State Legislatures. Of the 99 legislative chambers across the country (Nebraska is unicameral), 87 held elections. This translates to 46 states that held legislative races; the remaining four (Louisiana, Mississippi, New Jersey and Virginia) will hold their regular legislative elections in odd-numbered years. Republicans now control 61 state chambers and Democrats control 37, according to the National Conference of State Legislatures.
Only one state, Minnesota, will have a split legislature going into 2019. The last time there was only one divided state legislature was more than 100 years ago, according to NCSL.

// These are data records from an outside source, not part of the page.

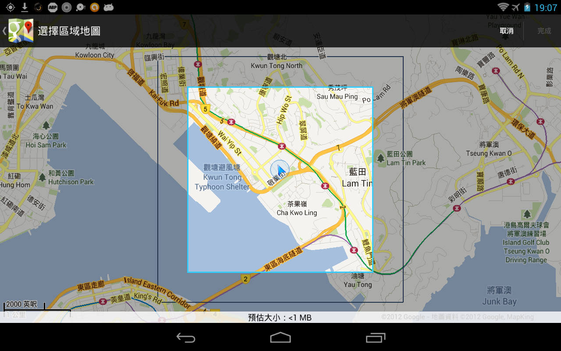Tap the recent apps navigation button
This screenshot has width=561, height=351.
coord(375,338)
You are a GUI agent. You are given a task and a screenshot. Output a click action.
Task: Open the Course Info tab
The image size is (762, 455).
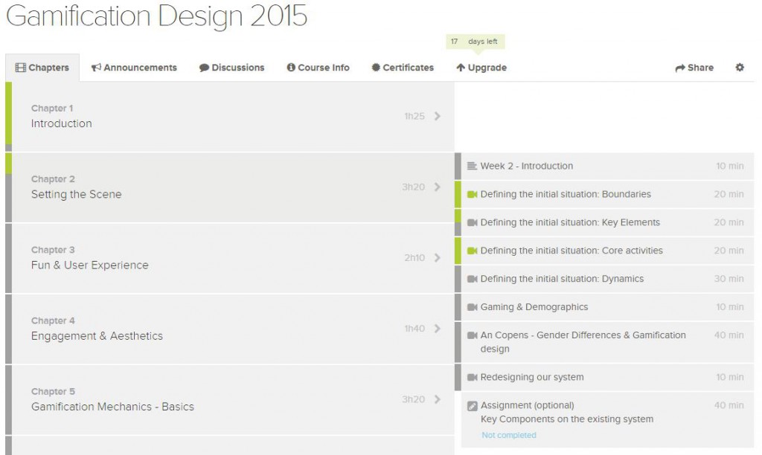click(x=318, y=68)
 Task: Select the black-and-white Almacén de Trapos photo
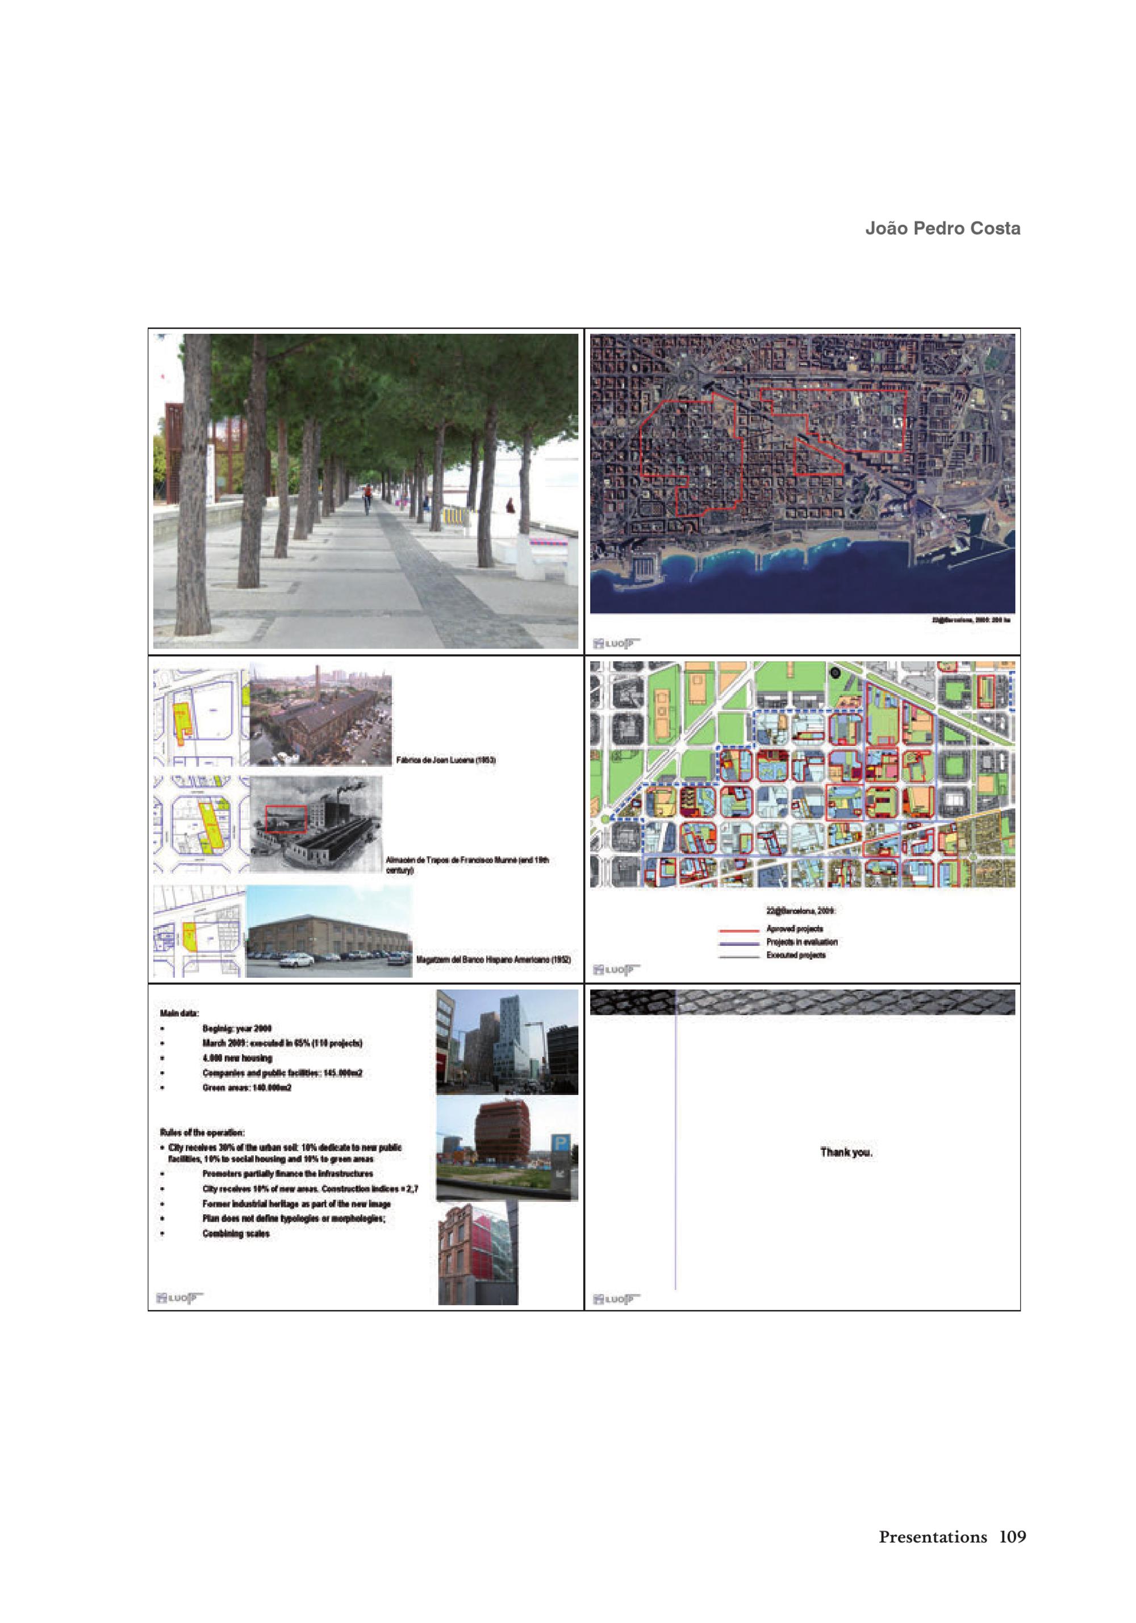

Two states, Alaska and New York, had technical changes to party control in their legislative chambers. After the election, the Democrats won both numerical and functional control of New York Senate. Before the election, a Republican-led coalition held power. The reverse occurred in the Alaska House, where the Republicans now hold numerical and functional control of the chamber. Before the election, a small group of Republicans had allied with the Democrats to lead the chamber, according to NCSL.
Additionally, there are changes in states with government trifectas (where one political party controls both legislative branches and the executive office). After the election, there are Republican trifectas in 22 states, Democratic trifectas in 14 states, and 14 states are divided or unicameral.